About

Hi, I’m Cheryl.



Welcome! Launched in 2017 as a community for creative women who struggle with people-pleasing and perfectionism. Women who want to stop letting thoughts like: “I’m not good enough/smart enough/qualified enough/pretty enough”, hold them back.

This site is all about how to gain perspective in our everyday lives and learn to beat perfectionism back into submission.

And now we’re upping our game and focusing in on how perfectionism damages us when we try to develop ourselves professionally.

Do you want to feel more confident and powerful, specifically in the workplace? Yeah? Congrats because you’ve now found your virtual home. (Mini-wave in celebration!)

But maybe right now you don’t know how to become a more confident you.

Maybe you …

  • Can’t stop beating yourself up because you constantly think you’re not good enough to apply to specific jobs.

  • Feel anxious about yourself and your abilities. “Laura from 3rd is way better than me at Excel, she’ll probably get the new marketing role anyway …”.

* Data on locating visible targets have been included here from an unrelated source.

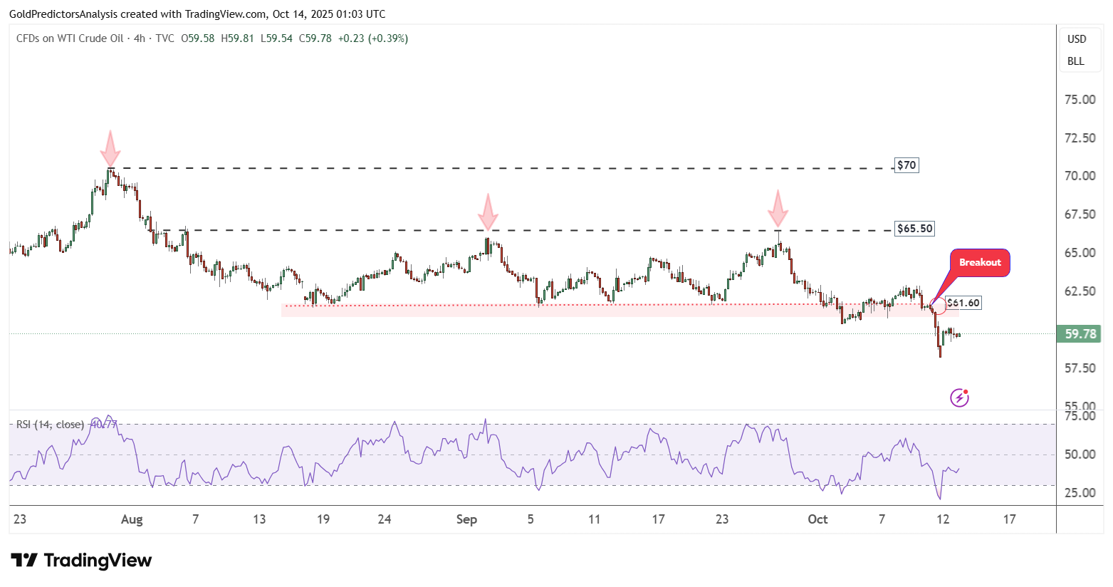
Task: Click the RSI (14, close) indicator label
Action: point(50,425)

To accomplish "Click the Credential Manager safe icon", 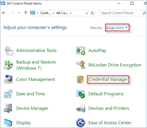I will click(x=80, y=79).
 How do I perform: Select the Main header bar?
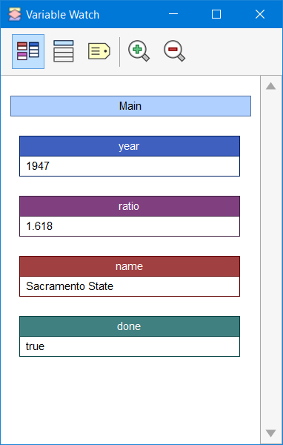click(130, 106)
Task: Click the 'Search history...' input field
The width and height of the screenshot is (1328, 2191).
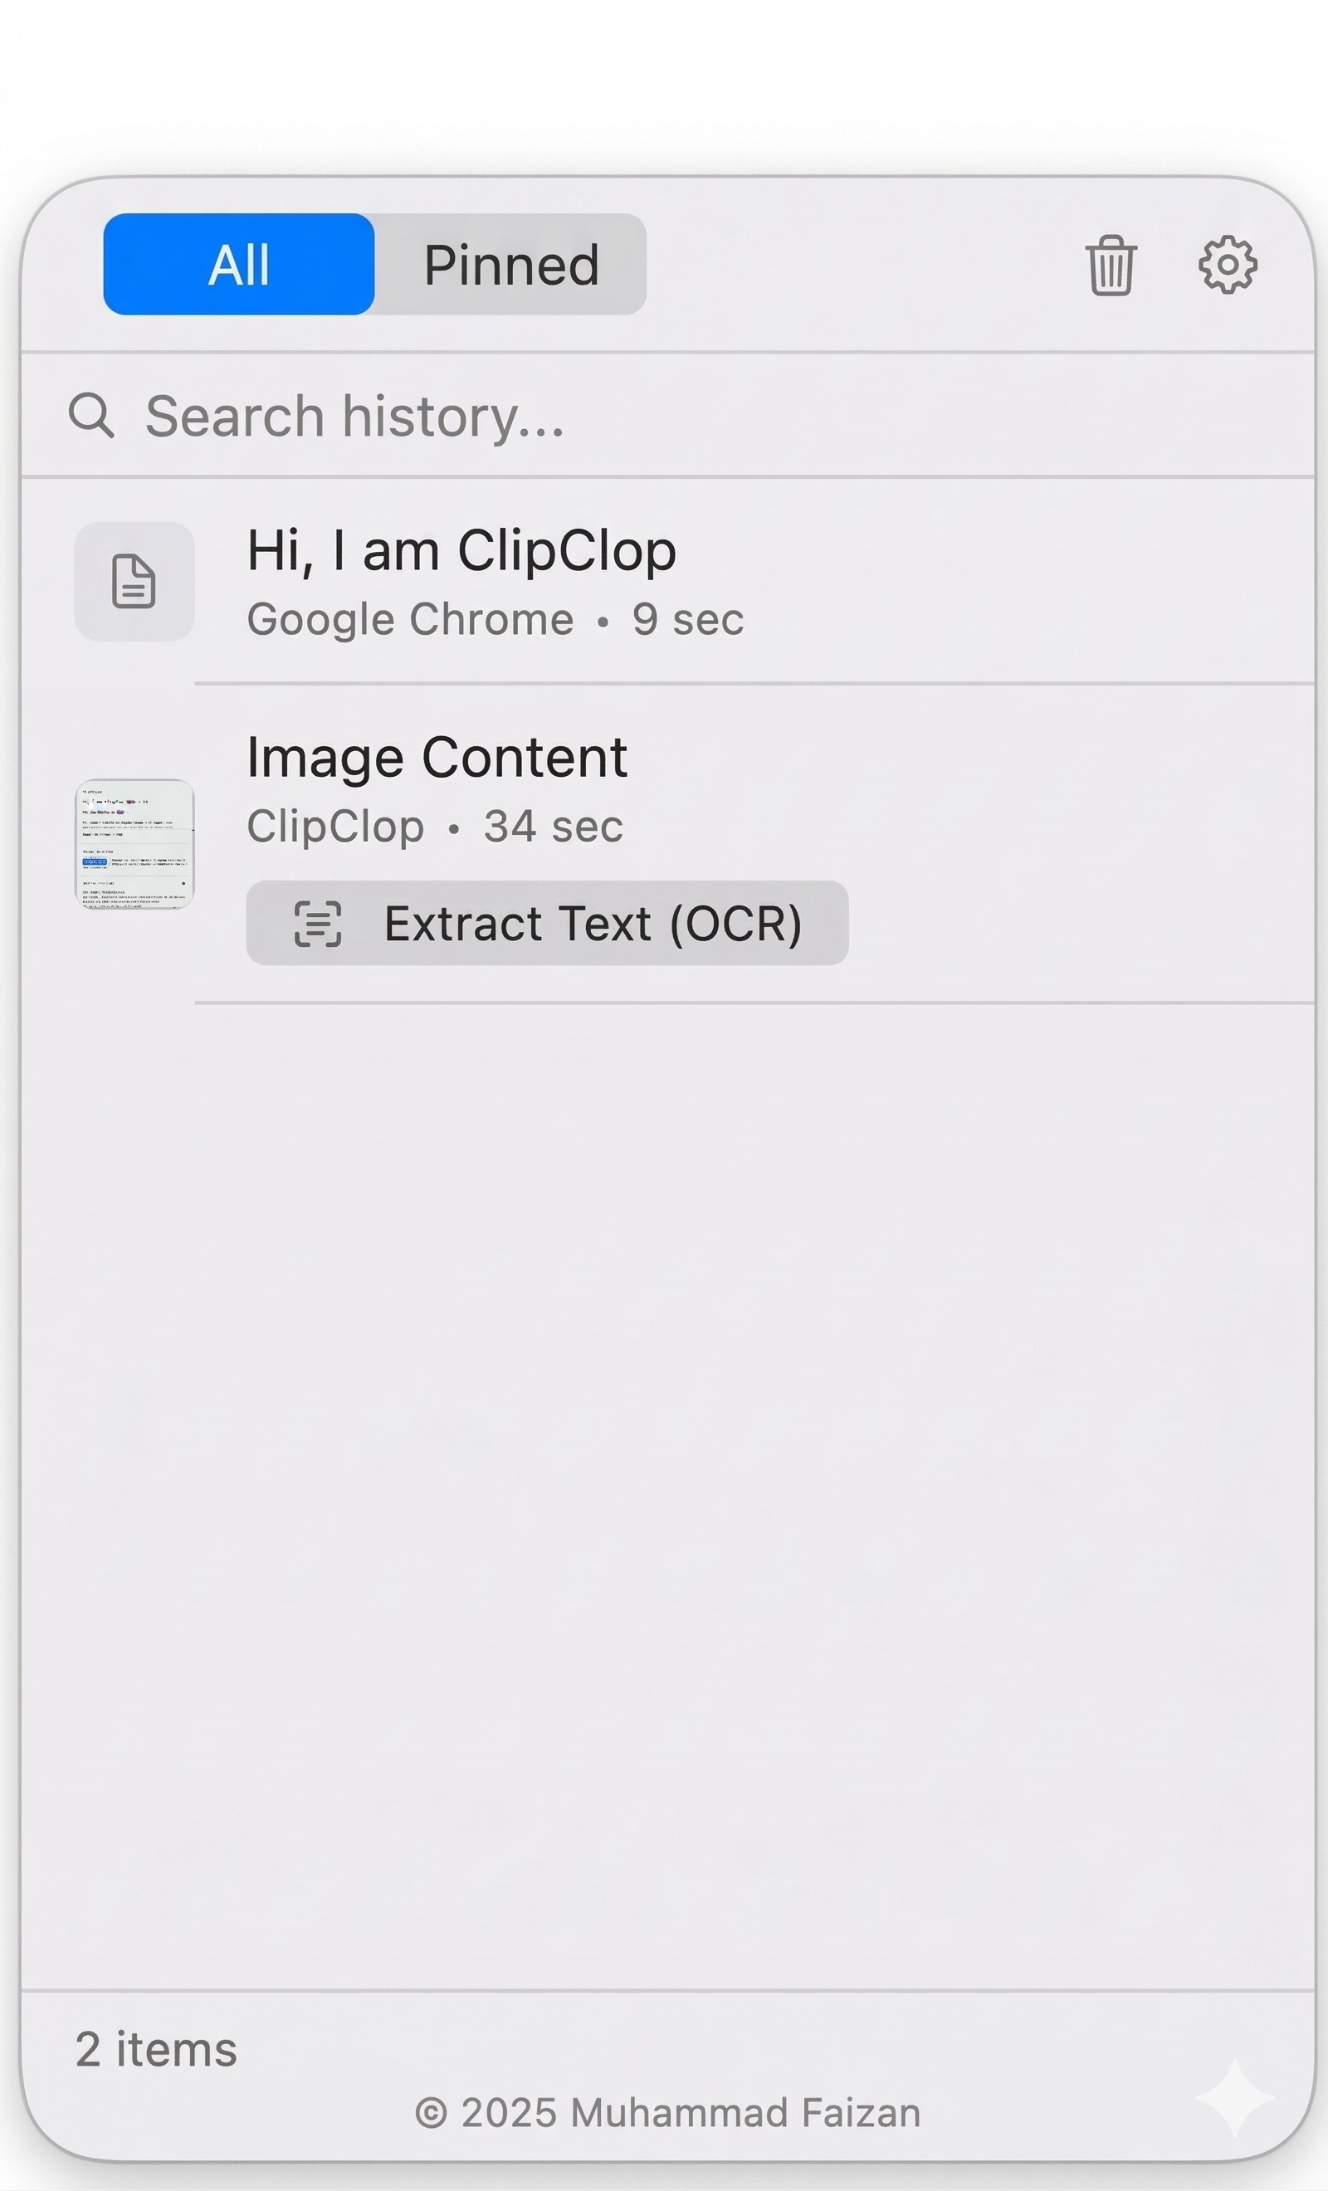Action: [x=356, y=416]
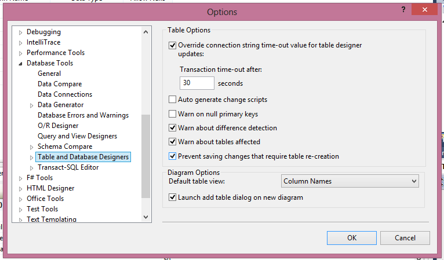This screenshot has height=260, width=444.
Task: Open the Default table view dropdown
Action: [x=350, y=181]
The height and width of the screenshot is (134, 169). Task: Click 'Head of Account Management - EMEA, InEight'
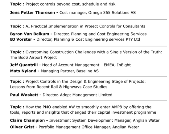tap(86, 65)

  • Want to try a new career, but just don’t know where to begin. Resumes need to be freaking works of art these days and who has the time?

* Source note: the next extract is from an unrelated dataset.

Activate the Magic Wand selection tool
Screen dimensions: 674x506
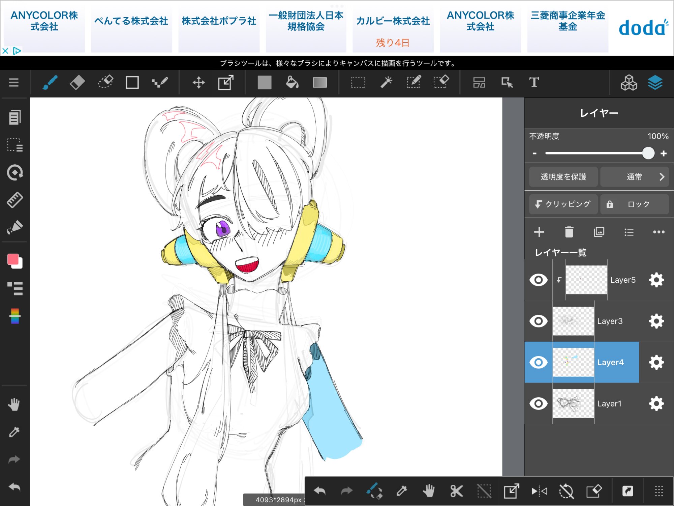(x=386, y=82)
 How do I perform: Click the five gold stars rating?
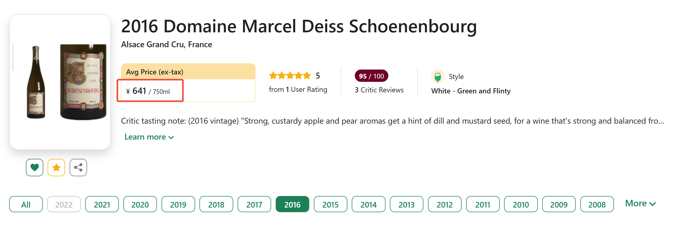(x=290, y=76)
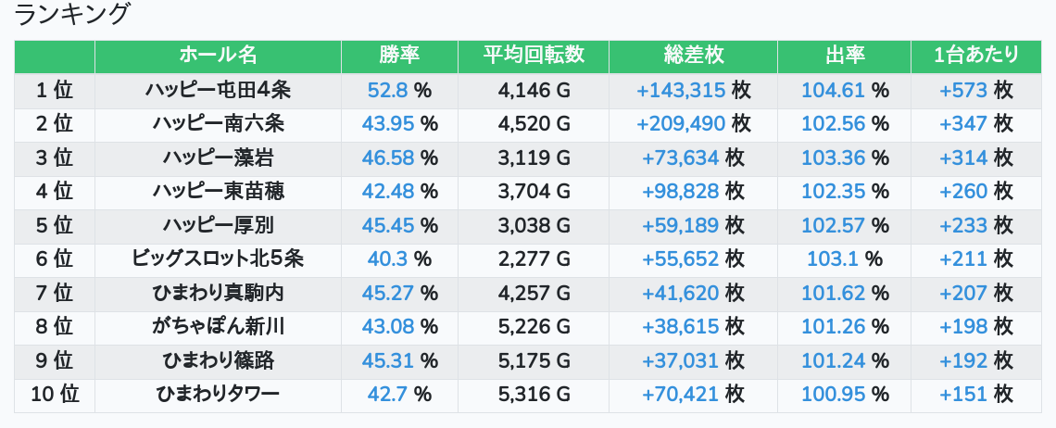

But despite all the if’s and but’s which buzz around your head, you know you want to push yourself, grow and try new things — including that new job or role.

You want to stop selling yourself short. You want to actually give yourself a chance to try new things and succeed.

And ladies, we’re pretty darn good at that aren’t we? Selling ourselves short. Too many of us are quick to reject compliments on our accomplishments and think that so-and-so could have done it better.

It’s this specific thought that holds us back so much. This bud of perfectionism. If we don’t meet every listed expectation in the job description, well there’s just no point in trying.

But I don’t believe that’s true. Unless, you know, a hospital needs a certified doctor and you’ve never had  a medical education, then I think we can both agree the chances are realistically very slim.  

I do believe though if you actually took some solid time out to craft an epic resume and cover letter to sell yourself well, you definitely stand a great chance at getting that dream job.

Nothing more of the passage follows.